The following 7 protocols meet the above standards:
1. BTRFLY (Redacted Cartel)
BTRFLY has launched its V2 version, transitioning from a dilution model to a real yield model. Users can lock BTRFLY to earn rlBTRFLY, thereby earning income distributed in ETH. This income comes from its capital and product ecosystem.
2. Gains Network (Polygon)
This is a decentralized leverage trading platform that offers up to 150x leverage for cryptocurrencies, stocks, and forex. Currently, it provides DAI Vault and GNS-DAI LP, with single asset GNS staking coming soon.
3. Umami (Arbitrum)
Users can deposit UMAMI into mUMAMI to earn approximately 5% annual interest in WETH passive income from the protocol/treasury income. Additionally, there is a GLP/TCR USDC pool with an annual yield of about 20%. This pool charges fees through GMX and hedges market fluctuations through TracerDao.
4. Kujira (Cosmos L1)
Kujira offers a variety of products, including Orca( discount liquidation), Fin( decentralized order book trading), Blue( ecosystem core), and USK( decentralized stablecoin). Staking KUJI can earn a share of the protocol revenue, with the current annualized yield at 0.49%. As the adoption rate increases and more dApps are launched, the yield is expected to rise.
5. Trader Joe (Avalanche)
As the number one DEX on Avalanche, Trader Joe allows users to stake JOE for sJOE and earn USDC rewards. A fee of 0.05% is charged for each swap, which is distributed to the sJOE pool every 24 hours after being converted into stablecoins.

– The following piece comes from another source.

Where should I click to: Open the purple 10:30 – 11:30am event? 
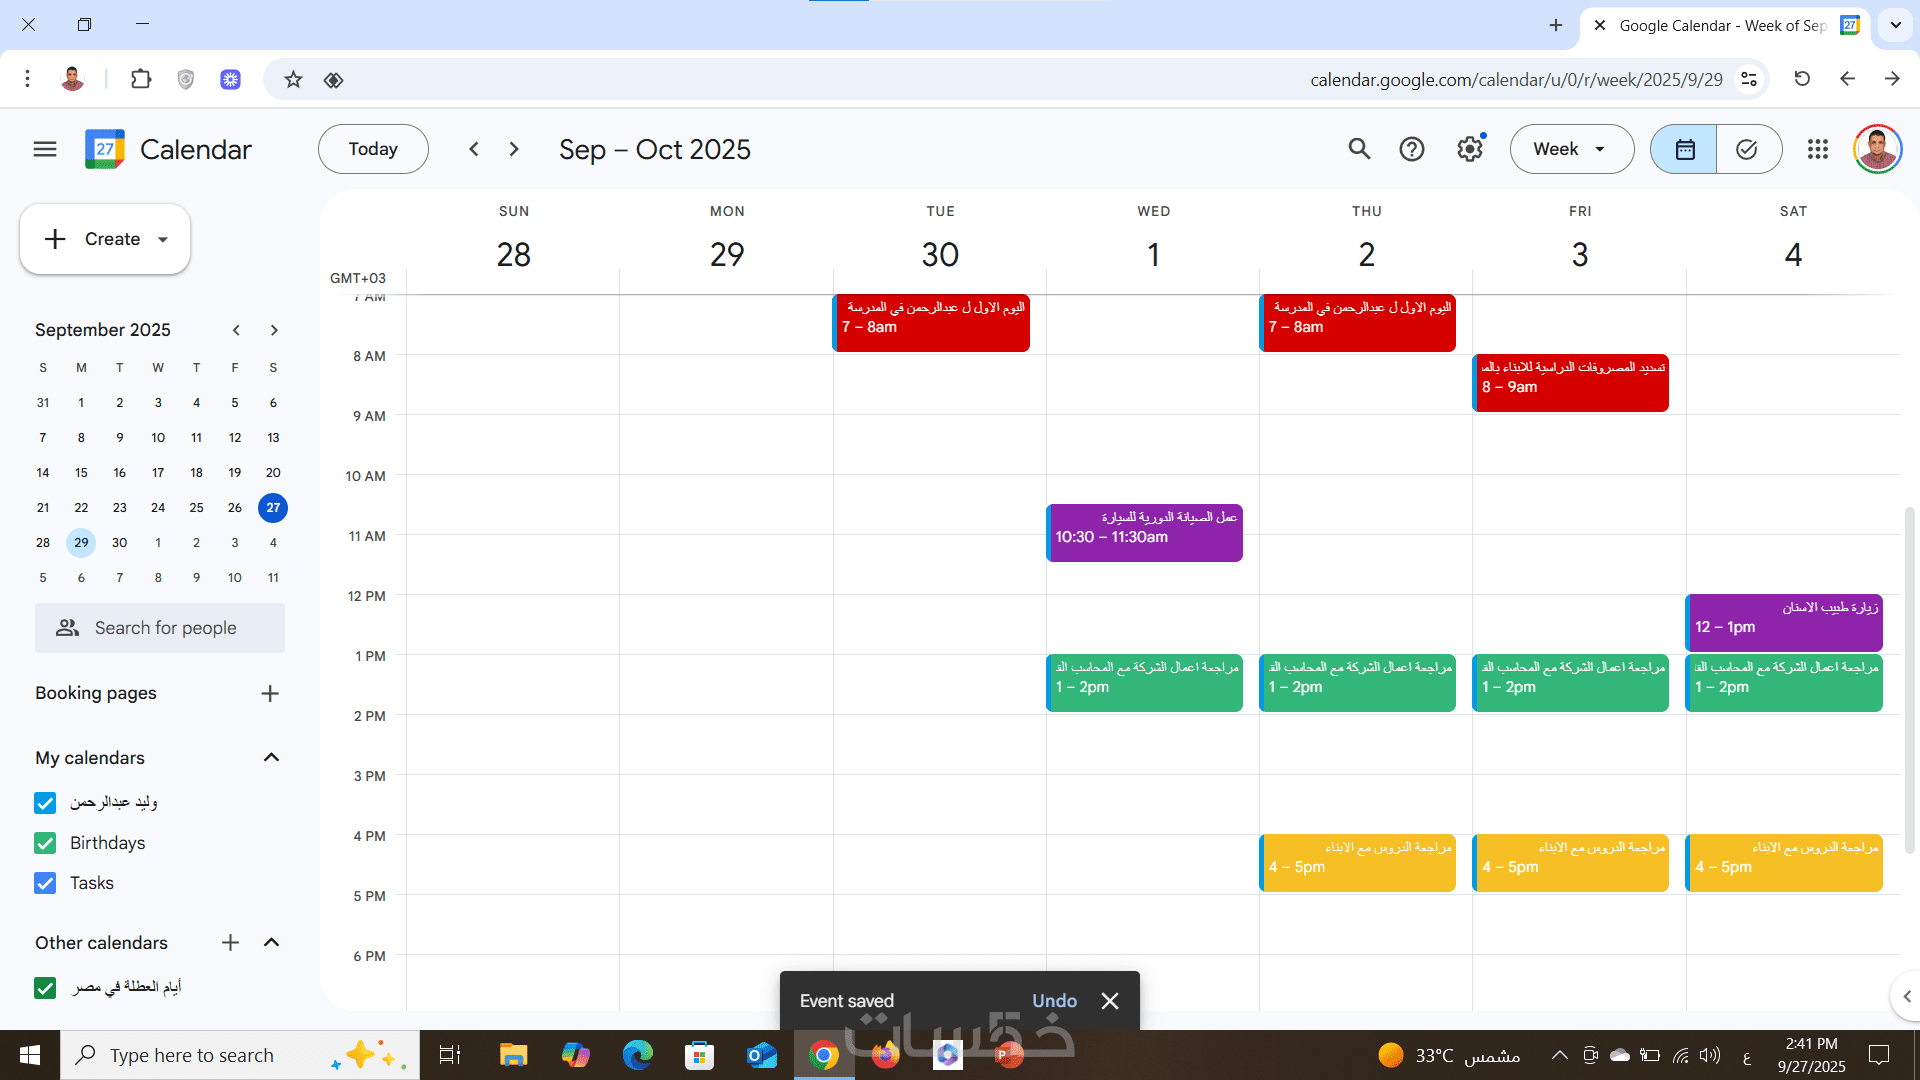pyautogui.click(x=1144, y=532)
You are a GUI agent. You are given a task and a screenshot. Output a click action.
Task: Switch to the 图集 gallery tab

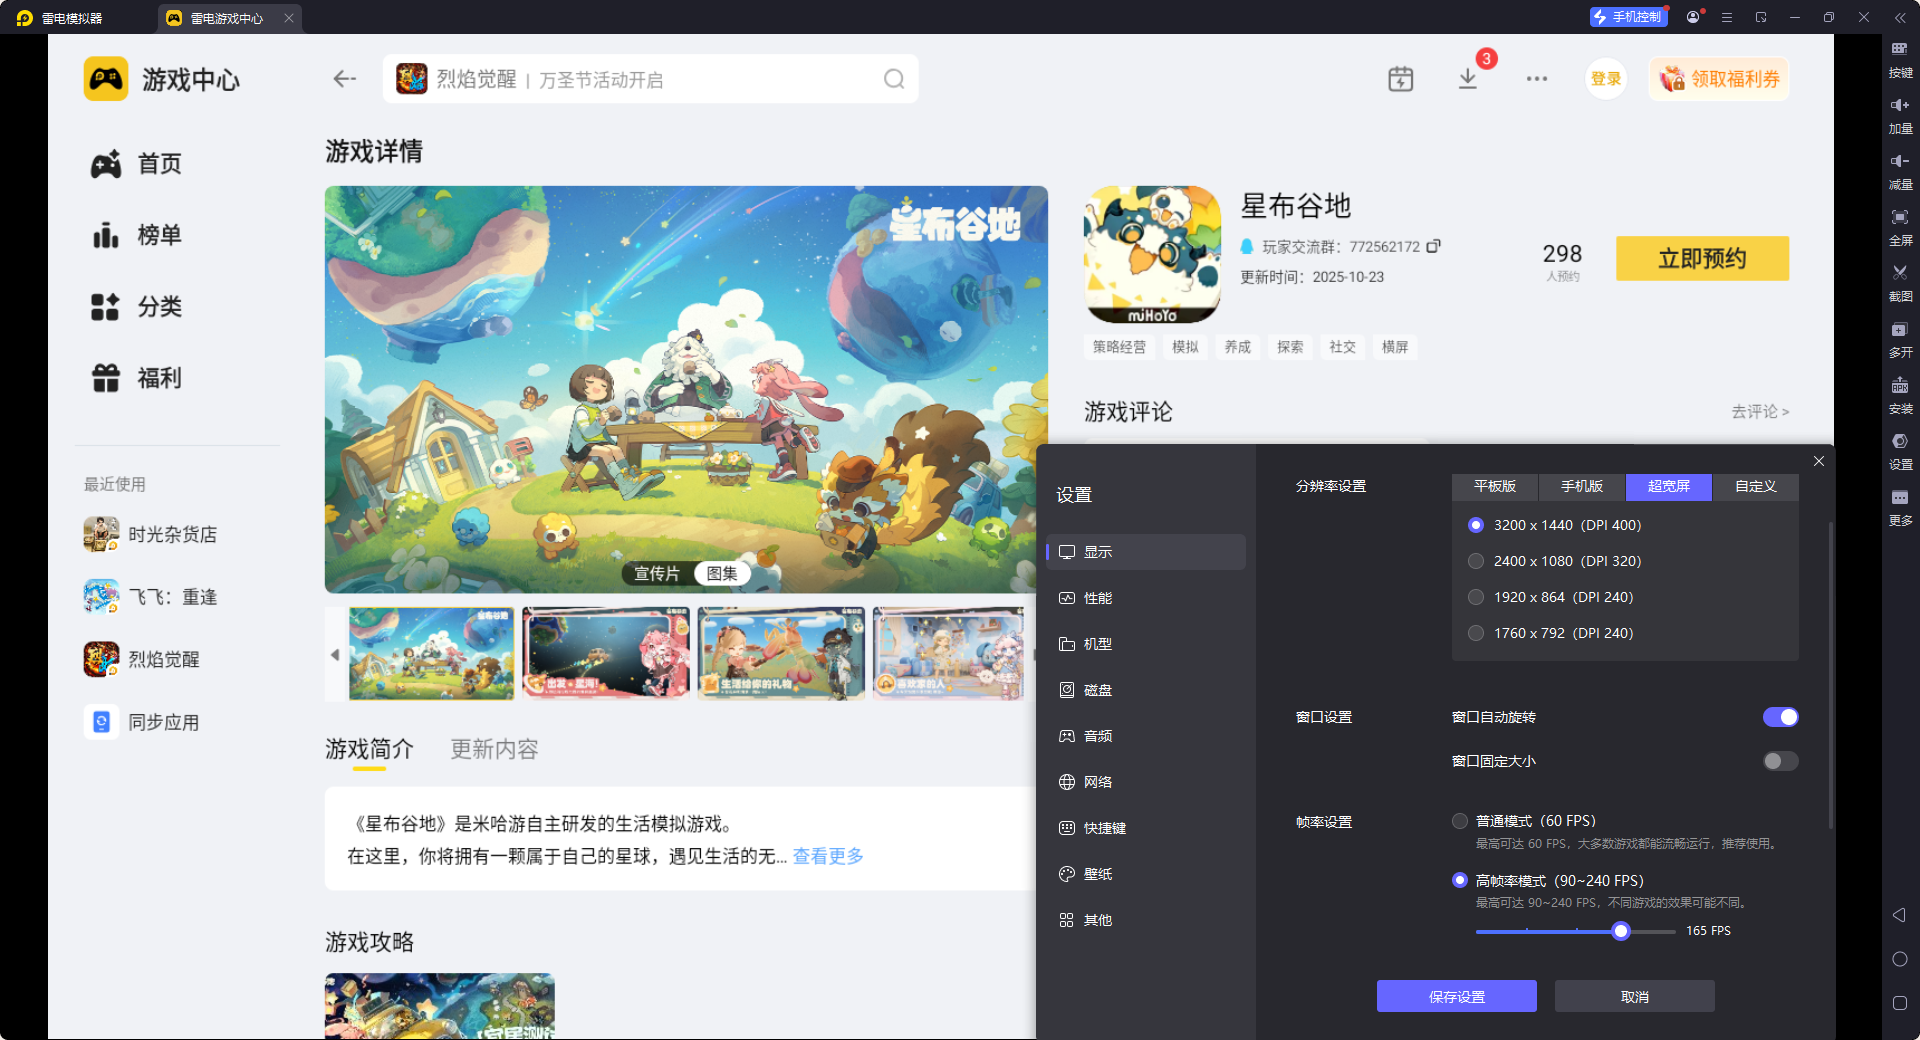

6. Synthetix (Ethereum / Optimism)
As one of the most innovative projects in the field of Decentralized Finance, Synthetix allows users to create synthetic assets through Kentra, trading real-world assets on-chain including cryptocurrencies, forex, precious metals, and more. Staking SNX can yield two types of rewards: sUSD( from traders, its native stablecoin ), and SNX inflation rewards.
7. GMX (Arbitrum / Avax)
GMX is a decentralized exchange that offers up to 30x leverage. It extracts a 30% fee from swaps and leveraged trades, converting it into ETH/AVAX and distributing it to staked GMX token holders. GMX has performed excellently during bear markets and is the number one dApp on Arbitrum, with usage continuously rising.
Practical Tools for Research Projects
When evaluating a project, it is important to consider the following key issues:
Potential Risks
Due to the revenue-sharing model, certain protocols may face regulatory risks.
Some protocols are based on financial engineering ( such as contracts and options ), which carry certain risks.